I think of thousands in Puerto Rico, right now, enduring Hurricane Maria, which hit the island as a category 4 hurricane with sustained winds of 155 mph. I imagine the terror so many must feel right now as the winds batter their homes or shelters, bending palm trees horizontal and tossing cars across flooding parking lots. At the very least, they might be worried about having enough water and food, knowing how likely it is that they could face weeks or longer without electricity; at the most, their lives might be danger because of storm surges, crumbling buildings, and mud slides.

I think of millions in South Korea, North Korea, Japan, Guam, and many other places living with the searing threat of nuclear attack due to two immature and reckless leaders, one in North Korea and one in America, talking trash about the other and escalating a historic conflict.
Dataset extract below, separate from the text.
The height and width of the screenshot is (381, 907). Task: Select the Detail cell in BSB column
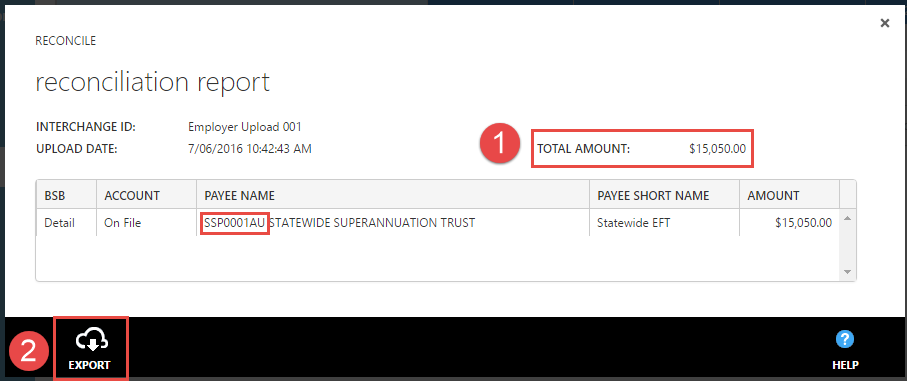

With rhetoric about destroying these countries and many more, those within easy reach of missiles bearing nuclear warheads must be living with overwhelming fear as the war of words builds.

Meanwhile, the fires in the west burn millions of acres of forest and change the faces of many a gorge, valley, and mountain. Ethnic cleansing in Myanmar has led to hundreds of villages being burned to the ground. People throughout various chains of islands and many on our mainland are still without electricity, or are busy with the sad work of stripping out of their homes all the water-logged furniture and family treasures.

Fire, flooding, earthquakes, hurricanes (Harvey, Irma, Maria), and war rage on, sporadically or worse, and much of it (excluding the earthquakes) due to the worst of human behavior: ignoring or denying the effects of climate change, and escalating the conflicts between tribes or nations to the point of no return.

It’s the end of the world as they know it for so many, human and otherwise. It’s also, as seems to have been the human habit, a time for the best of our beings to come forth. People in Texas made human chain to transfer elderly people out of flooded homes, thousands (or tens of thousands) of people driving to Texas or Florida to help with feeding, clothing, rebuilding, and reconnecting electricity for those in need. People in Mexico worked in the hot sun for hours, then all night, and still continue today lifting shards of concrete, digging with their bare hands, and listening carefully for one trapped beneath. I think of my brother-in-law in Florida, an electrician, who has worked long hours in the heat along with countless others to restore power for many communities. I marvel at the photos of humans throughout the Caribbean and Bahamas who lost everything, but also gave every ounce of their energy to rescuing others. A cruise ship ended its trip early, giving passengers the option of staying on to help evacuate islands in the path of Hurricane Irma, and over 70 vacationers did just that along with many cruise lines that sent ships and cash to the islands. Firefighters in Montana, Oregon, Washington, and other states worked themselves to exhaustion doing dangerous work to save lives and places.

At sunset, we cross over into the new year, but millions around the world have been forced to do this already, leaving behind all that was lost in the old year. For them, and for the blessings we can be when we reach out to help those facing the end of their worlds, my deepest wish is that we find hope in action that shows us what we’re capable of. Let us mend what’s broken, lift who and what is fallen, and act always on a love for life, and all that being and staying alive entails. L’shanah Tovah — a good and sweet new year — for everyone.